When I first watched Věra Chytilová’s 1966 game-changer Daisies, I was immediately struck by its approach to youthful rebellion, its devil-may-care attitude, and its breaking of so many cinematic rules. For me, despite its minor running time of 76 minutes, it remains a very impacting experience, one I have been returning to ever since that first viewing.
Two young, self-indulgent girls (Ivana Karbanová and Jitka Cerhová), both named Marie, are dissatisfied with the world, so they embark on a free-for-all journey of destruction and mayhem, leaving a trail of chaos and men’s broken hearts in their wake. Their pursuit of hedonistic terror ends in an infamous food fight (which got Chytilova in trouble with film censors for some reason) where they destroy it all. But what happens when you realize that the world still remains uncertain and nihilistic, and that the fun is over?
I can’t begin to tell you how this film’s abandonment and slap in the face to higher authority has been a glowing staple in my film life. It’s one of those crowning achievements where I can watch it repeatedly and find new things to gush over. It’s definitely one of the classics of the Czech New Wave.
I was so excited when Criterion announced it their November slate this year, and the supplements sound really enjoyable. They include a commentary with film scholars Daniel Bird and Peter Hames; a new interview with programmer Irena Kovarova; a 2002 documentary about Chytilova; a documentary about the collaboration between Chytilova and cinematographer Jaroslav Kučera and screenwriter Ester Krumbachová; two short films by Chytilova: A Bagful of Fleas and Ceiling (both 1962), and a restoration trailer. There’s also a new essay by Carmen Gray.
If you’re a big lover of art house cinema, or need something to open up for eyes to the many possibilities of cinema, then Daisies (and Criterion’s release) is definitely the one for you.
In The Mood for Love (Criterion): Wong Kar-wai’s 2000 romantic masterpiece gets its own 4K standalone release. Read Jordan Richardson’s Blu-ray review.
Piranha (Scream Factory); Joe Dante’s 1978 cult post-Jaws horror thriller about mutant piranhas gets a new 4K upgrade.
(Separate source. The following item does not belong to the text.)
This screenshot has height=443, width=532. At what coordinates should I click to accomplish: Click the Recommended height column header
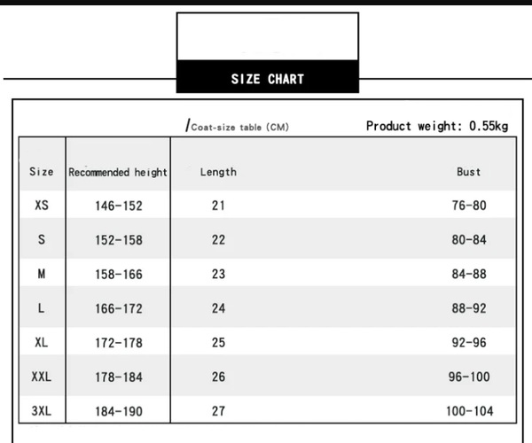(x=118, y=172)
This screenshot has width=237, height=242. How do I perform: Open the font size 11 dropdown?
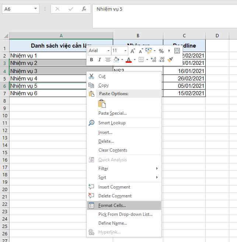[125, 51]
A Christmas Story: The now celebrated 1983 Christmas classic about young Ralphie’s (Peter Billingsley) quest to own a Red Ryder BB gun gets upgraded to 4K.
Elf: Actor/director Jon Favreau’s 2003 modern Christmas classic starring Will Ferrell as an overgrown elf who journeys to New York City to search for his birth father, gets a new 4K release.
El Vampiro Negro (The Black Vampire): Flicker Alley’s release of a sly horror mystery about a deranged pedophile stalking the mothers of his victims.